Nos cálculos do SUS (Sistema Único de Saúde), cerca de um milhão de abortos inseguros são realizados anualmente no Brasil; uma em cada cinco mulheres já teria recorrido à prática ao menos uma vez em sua vida, sendo a maioria delas casada, com mais de 18 anos e identificada com alguma religião.

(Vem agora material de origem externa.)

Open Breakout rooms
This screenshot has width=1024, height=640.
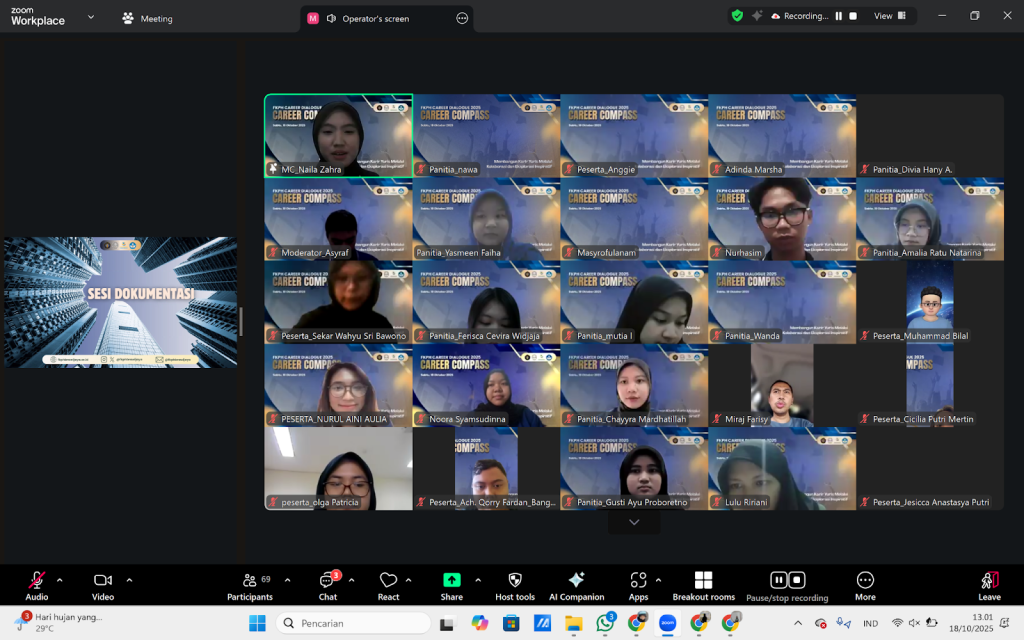pyautogui.click(x=703, y=584)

Uma realidade que bate à porta de todos.
Aborto ilegal é 300 vezes mais perigoso para a mulher
Como fruto da Conferência Mundial de Direitos Humanos, celebrada em Viena em 1993, foi reconhecido que os direitos das mulheres são também direitos humanos e que os países deveriam garantir uma atenção adequada à sua saúde, assim como ao planejamento familiar.

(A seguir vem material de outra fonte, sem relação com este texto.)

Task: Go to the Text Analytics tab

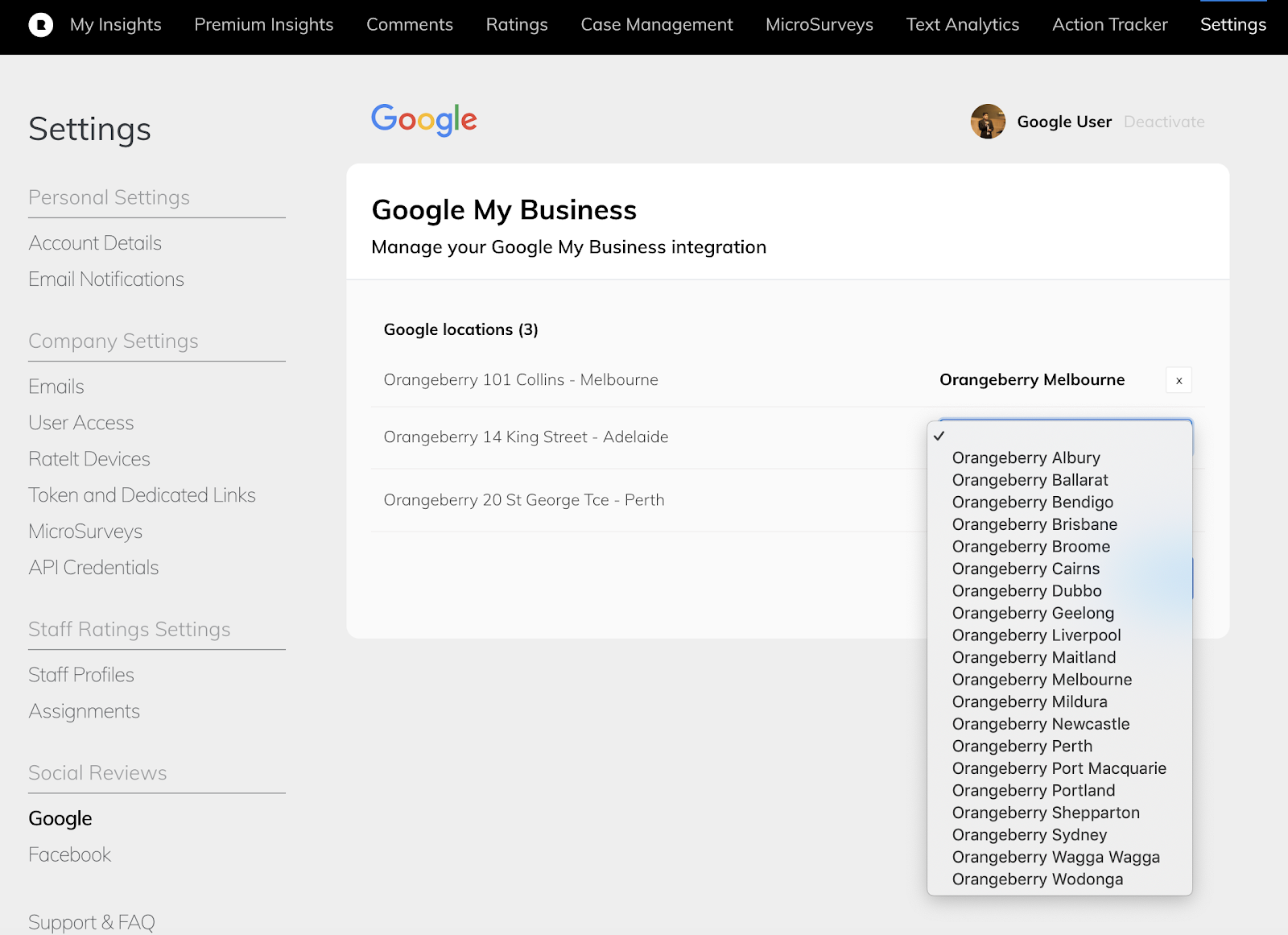Action: (962, 25)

De maneira complementar, desde 1994, após a Conferência Internacional sobre População e Desenvolvimento, realizada no Cairo, os membros da ONU (Organização das Nações Unidas) reconhecem como direitos humanos aqueles relacionados à reprodução e à sexualidade.
Em 1995, durante a IV Conferência Mundial das Nações Unidas sobre a Mulher, o Desenvolvimento e a Paz, realizada em Pequim, foi firmada uma Plataforma para a Ação, onde os Estados afirmam que “a capacidade de as mulheres controlarem sua própria fecundidade constitui uma base fundamental para desfrutar outros direitos”. No texto final, pede-se aos países que atentem para “a possibilidade de re visar as legislações que prevêem medidas punitivas contra as mulheres que fizeram abortos ilegais”.
Além disso, “levando em consideração que o aborto inseguro é uma grave ameaça à vida e à saúde da mulher”, propôs-se, como objetivo estratégico, “promover pesquisas dedicadas a compreender e encarar com mais eficácia as condições que determinam o aborto induzido e suas conseqüências, incluindo efeitos futuros na fecundidade, saúde reprodutiva e mental e na prática contraceptiva”.
Mortalidade da mulher
Segundo cálculos da OMS (Organização Mundial de Saúde), a taxa de mortalidade devida a abortos induzidos varia de 0,2 a 1,2 mortes a cada 100 mil abortos nos países onde a prática é legalizada; naqueles onde não é, o número sobe para 330 mortes a cada 100 mil abortos. Cerca de 13% das aproximadamente 600 mil mortes por ano de mulheres relacionadas à gestação e ao parto ocorrem em decorrência de abortos inseguros, ou seja, sem recursos mínimos de higiene e assistência capacitada.
Paralelamente a essas discussões foi criada, em 1998, a Corte Penal Internacional, com o objetivo de julgar indivíduos acusados de violar os acordos internacionais. Em seu estatuto está a questão da gravidez forçada, que é considerada um crime de lesa humanidade e um crime de guerra junto com a violência, a escravidão sexual, a prostituição forçada, a esterilização forçada e outros tipos de abusos sexuais tão graves quanto.
Em 16 de setembro de 2010, a ex-presidente do Chile, Michelle Bachelet, foi nomeada para coordenar a recém-criada ONU Mulher, uma espécie de “superagência” das Nações Unidas que reunirá as quatro já existentes relacionadas ao tema (o Fundo para o Desenvolvimento da Mulher – Unifem, a Divisão da ONU para o Avanço da Mulher, o Instituto Internacional de Pesquisas e Capacitação para a Promoção da Mulher e o Escritório Especial em Assuntos de Gênero).
A nomeação foi recebida positivamente por grupos pró-aborto e vista como uma possibilidade para avançar na discussão sobre sua descriminalização. Ainda que o Chile tenha uma das legislações mais proibitivas do mundo, não aceitando nenhuma exceção às interrupções voluntárias de gestações, quando presidente Bachelet apoiava a chamada “pílula do dia seguinte”, que previne a gravidez até 72 horas após o sexo sem proteção.